SELECTED EXCERPT:
**********

It is currently estimated that 2.2 million tons of topsoil are eroded in the UK annually. When contaminated sites are eroded away by water erosion it is the off-site impacts which are a problem because the sediment produced is transported to water courses, lakes, estuaries and coastal zones. A recent survey by DEFRA showed that 20% of all UK watercourses were at risk of failing EC Water Framework Directive because of sediment movement due to water erosion. Read on to find out how this will get worse under a changed climate.
Sediment movement also causes blockage of watercourses and drains, which in turn increases risk of flooding and re-deposition of sediments to land. Contaminated sediments will cause the quality of water bodies to deteriorate. The impact of water erosion on soils from contaminated and brownfield sites is of prime concern because contaminated soils often have physical properties that make them particularly prone to erosion forces. These soils are potential sources of pollution owing to mobilisation and transportation of toxic compounds via water erosion processes.

**********

MATERIAL SHOWN:
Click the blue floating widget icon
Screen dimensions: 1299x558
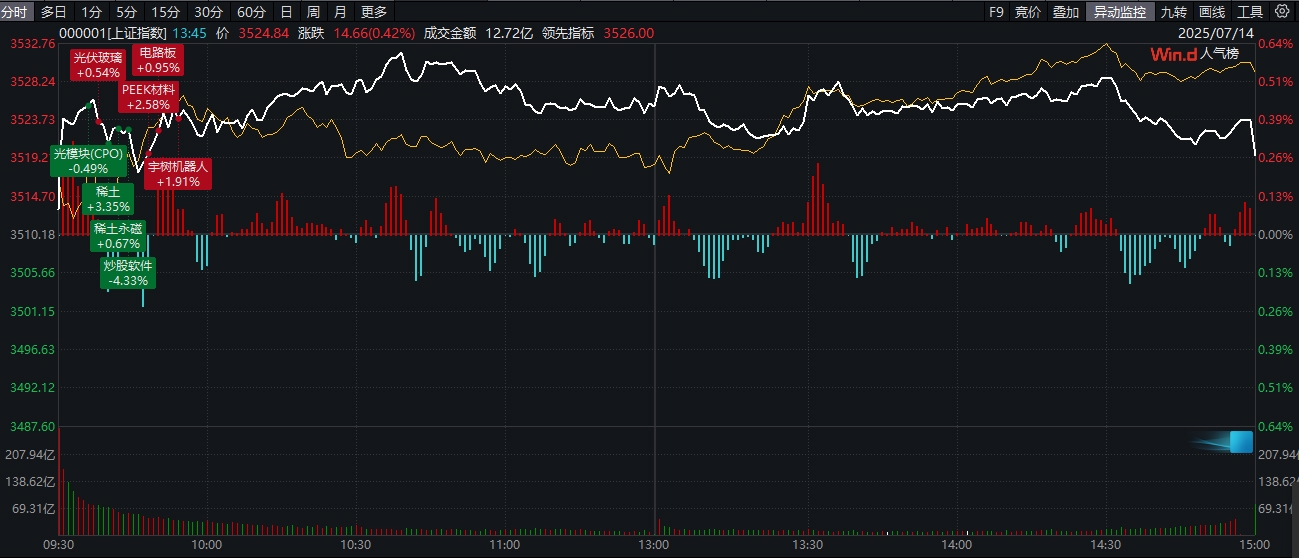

**********

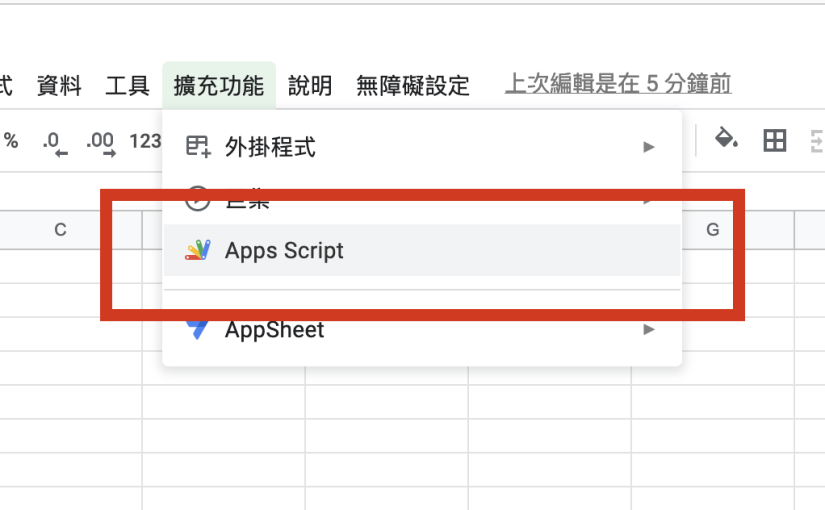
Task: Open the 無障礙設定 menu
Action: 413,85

**********

TASK DETAILS: Please reproduce everything from "It is currently" down to "a changed climate." in the soil erosion text.

RESULT BELOW:
It is currently estimated that 2.2 million tons of topsoil are eroded in the UK annually. When contaminated sites are eroded away by water erosion it is the off-site impacts which are a problem because the sediment produced is transported to water courses, lakes, estuaries and coastal zones. A recent survey by DEFRA showed that 20% of all UK watercourses were at risk of failing EC Water Framework Directive because of sediment movement due to water erosion. Read on to find out how this will get worse under a changed climate.